The Six Beliefs of the Rukhbat are known to all good servants of Ja’Ilam, and are taught to their children from the time they can walk. They are:
- Belief in the Creator as the one and only God and Ja’Ilam as the only path to his wisdom.
- Belief in angels and other creatures of magic sent by the Creator as guides.
- Belief in the Rukhbat as the true words of Ja’Ilam and the breath of the Creator.
- Belief in the Prophets of Salé and all that they foretold.
- Belief in the Day of Judgment, when the sands will rise and swallow the unfaithful forever.
- Belief in predestination because the Creator has already chosen our path in this world.

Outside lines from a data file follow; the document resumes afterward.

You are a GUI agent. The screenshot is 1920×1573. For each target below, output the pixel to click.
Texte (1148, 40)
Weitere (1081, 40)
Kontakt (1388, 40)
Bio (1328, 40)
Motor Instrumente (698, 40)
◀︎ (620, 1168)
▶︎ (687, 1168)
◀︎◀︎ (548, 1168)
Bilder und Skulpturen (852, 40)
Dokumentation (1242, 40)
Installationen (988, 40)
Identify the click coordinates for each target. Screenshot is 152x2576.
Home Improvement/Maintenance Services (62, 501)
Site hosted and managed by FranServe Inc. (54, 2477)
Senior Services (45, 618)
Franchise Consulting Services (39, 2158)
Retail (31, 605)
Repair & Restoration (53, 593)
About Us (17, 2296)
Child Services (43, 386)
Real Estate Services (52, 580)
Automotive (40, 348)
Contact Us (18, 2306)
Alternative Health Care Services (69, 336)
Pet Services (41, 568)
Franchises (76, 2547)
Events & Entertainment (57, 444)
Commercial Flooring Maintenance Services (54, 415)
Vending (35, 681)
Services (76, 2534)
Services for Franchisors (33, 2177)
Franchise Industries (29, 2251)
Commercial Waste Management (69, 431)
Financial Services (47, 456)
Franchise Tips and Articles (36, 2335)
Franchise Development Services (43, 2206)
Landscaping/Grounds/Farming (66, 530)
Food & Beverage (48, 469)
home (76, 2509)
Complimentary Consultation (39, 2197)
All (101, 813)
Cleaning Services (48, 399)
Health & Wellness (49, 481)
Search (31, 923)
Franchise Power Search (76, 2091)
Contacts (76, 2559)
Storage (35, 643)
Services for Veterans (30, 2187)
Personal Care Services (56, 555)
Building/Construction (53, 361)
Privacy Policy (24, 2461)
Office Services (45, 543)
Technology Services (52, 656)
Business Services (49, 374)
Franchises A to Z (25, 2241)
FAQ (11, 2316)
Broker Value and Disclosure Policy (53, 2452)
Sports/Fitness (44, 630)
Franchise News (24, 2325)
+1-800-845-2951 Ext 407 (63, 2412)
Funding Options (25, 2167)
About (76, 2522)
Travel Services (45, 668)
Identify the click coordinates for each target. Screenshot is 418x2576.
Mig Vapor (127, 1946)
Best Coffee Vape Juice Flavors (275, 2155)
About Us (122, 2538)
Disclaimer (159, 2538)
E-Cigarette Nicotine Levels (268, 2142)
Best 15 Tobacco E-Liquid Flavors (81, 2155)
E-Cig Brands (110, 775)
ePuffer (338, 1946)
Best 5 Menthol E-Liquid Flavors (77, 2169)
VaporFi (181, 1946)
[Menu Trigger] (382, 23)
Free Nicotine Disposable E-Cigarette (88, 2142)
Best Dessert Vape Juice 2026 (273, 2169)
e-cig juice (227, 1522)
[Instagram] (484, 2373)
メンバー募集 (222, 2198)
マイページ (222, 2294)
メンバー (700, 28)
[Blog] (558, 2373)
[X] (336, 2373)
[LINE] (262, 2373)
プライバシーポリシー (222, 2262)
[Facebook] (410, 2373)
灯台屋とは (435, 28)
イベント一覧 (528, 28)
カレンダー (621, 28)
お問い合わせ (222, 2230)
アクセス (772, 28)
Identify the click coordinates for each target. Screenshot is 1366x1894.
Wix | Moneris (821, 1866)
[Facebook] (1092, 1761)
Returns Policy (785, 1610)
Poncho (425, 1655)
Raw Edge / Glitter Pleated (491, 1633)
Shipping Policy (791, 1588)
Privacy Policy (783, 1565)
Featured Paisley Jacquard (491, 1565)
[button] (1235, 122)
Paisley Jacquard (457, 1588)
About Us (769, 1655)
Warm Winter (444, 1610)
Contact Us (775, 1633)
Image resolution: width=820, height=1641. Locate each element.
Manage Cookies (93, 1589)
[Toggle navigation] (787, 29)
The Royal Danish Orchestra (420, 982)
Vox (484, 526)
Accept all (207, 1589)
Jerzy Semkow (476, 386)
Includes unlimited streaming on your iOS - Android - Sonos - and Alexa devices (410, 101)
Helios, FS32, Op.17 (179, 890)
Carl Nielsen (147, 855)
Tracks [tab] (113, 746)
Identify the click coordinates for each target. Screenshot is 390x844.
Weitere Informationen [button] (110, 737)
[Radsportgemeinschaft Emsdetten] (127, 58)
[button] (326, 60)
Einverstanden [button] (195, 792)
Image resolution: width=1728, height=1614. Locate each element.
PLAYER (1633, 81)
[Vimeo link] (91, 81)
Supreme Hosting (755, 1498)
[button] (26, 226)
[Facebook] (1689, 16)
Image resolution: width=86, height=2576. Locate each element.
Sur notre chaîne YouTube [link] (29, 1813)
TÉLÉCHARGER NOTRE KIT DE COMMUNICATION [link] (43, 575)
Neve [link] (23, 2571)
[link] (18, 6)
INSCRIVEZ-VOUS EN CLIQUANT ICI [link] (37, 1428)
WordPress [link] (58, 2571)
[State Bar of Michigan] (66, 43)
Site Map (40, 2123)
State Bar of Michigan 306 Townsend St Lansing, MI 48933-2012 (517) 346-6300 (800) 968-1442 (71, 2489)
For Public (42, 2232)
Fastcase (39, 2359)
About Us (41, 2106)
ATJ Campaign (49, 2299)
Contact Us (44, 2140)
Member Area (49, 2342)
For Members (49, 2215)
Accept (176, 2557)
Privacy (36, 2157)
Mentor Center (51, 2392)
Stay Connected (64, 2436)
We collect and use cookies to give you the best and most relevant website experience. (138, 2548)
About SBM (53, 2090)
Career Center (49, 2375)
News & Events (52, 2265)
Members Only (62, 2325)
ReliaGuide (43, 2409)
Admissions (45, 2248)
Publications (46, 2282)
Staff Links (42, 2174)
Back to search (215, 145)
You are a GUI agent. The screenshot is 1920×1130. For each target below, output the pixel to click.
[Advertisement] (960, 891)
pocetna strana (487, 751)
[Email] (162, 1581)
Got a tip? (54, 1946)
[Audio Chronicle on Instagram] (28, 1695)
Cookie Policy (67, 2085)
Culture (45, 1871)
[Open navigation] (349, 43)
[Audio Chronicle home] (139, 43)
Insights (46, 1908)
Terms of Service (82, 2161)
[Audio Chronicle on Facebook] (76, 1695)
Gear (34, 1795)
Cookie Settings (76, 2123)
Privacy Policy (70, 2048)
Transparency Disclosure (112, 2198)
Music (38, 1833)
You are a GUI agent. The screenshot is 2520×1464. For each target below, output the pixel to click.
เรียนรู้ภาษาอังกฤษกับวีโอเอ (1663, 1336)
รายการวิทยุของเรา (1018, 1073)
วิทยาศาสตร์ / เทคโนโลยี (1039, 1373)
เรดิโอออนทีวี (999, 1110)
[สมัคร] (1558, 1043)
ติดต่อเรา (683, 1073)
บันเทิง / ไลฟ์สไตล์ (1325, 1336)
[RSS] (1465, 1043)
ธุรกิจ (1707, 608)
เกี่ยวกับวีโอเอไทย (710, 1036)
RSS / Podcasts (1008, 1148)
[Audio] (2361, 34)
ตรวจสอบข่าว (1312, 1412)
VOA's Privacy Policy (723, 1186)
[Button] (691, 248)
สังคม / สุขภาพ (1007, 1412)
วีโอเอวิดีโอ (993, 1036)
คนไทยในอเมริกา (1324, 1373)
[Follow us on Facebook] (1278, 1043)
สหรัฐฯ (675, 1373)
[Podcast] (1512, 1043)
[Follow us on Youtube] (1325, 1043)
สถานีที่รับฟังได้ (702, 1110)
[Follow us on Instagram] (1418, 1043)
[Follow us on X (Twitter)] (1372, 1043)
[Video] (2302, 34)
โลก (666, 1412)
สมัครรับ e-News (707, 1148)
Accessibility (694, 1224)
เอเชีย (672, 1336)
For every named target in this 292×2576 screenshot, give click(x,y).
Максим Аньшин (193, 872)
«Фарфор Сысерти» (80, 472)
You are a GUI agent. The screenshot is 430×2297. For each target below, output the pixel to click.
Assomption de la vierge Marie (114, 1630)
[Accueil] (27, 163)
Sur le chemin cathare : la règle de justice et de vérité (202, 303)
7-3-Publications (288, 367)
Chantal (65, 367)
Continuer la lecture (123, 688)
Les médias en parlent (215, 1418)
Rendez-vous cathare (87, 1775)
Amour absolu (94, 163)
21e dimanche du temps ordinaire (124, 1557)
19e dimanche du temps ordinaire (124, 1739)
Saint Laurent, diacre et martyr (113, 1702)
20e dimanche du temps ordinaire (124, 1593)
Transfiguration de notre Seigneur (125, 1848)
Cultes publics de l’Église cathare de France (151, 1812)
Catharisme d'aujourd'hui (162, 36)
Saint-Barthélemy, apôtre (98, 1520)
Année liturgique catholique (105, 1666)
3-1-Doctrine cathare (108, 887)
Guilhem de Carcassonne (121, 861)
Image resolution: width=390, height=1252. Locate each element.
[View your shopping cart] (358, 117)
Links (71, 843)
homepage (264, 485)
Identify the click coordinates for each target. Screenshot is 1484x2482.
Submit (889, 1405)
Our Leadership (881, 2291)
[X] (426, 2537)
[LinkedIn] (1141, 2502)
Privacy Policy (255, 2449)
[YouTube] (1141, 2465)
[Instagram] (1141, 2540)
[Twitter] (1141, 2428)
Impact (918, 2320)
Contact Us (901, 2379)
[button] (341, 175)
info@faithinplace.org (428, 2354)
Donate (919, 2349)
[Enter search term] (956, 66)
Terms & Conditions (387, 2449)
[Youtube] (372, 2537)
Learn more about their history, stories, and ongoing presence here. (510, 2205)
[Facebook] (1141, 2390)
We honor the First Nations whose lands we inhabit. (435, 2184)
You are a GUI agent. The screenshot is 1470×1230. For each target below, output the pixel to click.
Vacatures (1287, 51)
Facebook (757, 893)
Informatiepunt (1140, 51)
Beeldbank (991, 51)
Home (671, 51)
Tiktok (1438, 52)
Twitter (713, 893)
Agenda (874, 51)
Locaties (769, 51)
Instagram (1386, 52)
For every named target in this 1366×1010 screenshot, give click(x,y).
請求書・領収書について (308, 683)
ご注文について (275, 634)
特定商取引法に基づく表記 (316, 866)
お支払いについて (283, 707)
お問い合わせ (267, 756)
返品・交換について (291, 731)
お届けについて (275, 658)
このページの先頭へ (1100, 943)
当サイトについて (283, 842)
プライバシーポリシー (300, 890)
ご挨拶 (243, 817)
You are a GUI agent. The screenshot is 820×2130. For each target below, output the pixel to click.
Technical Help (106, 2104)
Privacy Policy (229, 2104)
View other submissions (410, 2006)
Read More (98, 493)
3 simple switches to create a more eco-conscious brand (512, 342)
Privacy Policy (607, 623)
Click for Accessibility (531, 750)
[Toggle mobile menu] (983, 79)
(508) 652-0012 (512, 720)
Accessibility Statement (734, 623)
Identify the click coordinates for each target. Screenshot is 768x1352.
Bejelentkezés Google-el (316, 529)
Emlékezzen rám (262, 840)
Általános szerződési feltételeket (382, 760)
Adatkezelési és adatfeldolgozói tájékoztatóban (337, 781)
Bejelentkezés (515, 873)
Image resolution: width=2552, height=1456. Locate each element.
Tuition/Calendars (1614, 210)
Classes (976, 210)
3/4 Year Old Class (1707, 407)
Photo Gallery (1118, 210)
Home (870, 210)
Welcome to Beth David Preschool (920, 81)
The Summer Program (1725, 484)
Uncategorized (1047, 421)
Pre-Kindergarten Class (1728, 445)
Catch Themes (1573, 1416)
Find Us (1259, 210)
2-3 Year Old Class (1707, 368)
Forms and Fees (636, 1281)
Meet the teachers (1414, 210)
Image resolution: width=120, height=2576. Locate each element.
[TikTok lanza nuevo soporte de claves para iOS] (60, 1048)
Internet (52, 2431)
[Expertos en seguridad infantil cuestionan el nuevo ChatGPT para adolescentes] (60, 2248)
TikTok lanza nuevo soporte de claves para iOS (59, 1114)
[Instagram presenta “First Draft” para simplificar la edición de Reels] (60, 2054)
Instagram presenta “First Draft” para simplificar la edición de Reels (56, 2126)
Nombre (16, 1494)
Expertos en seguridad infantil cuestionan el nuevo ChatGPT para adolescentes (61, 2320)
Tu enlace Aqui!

Halajhim, the Prophet, was the first of all the worshippers of Ja’Ilam to set forth these beliefs. He is the leader of the Ja’Ilam faith, and many say he is the only true prophet of the Creator. Halajhim was once a simple architect in the town of Salé, but he saw faith and religion as a type of building and set himself to creating it with solid foundation and sturdy faith. His endeavors captured the minds of others, who asked him to speak on Ja’Ilam, and his words became the basis for the Rukhbat, the holy text of Ja’Ilam.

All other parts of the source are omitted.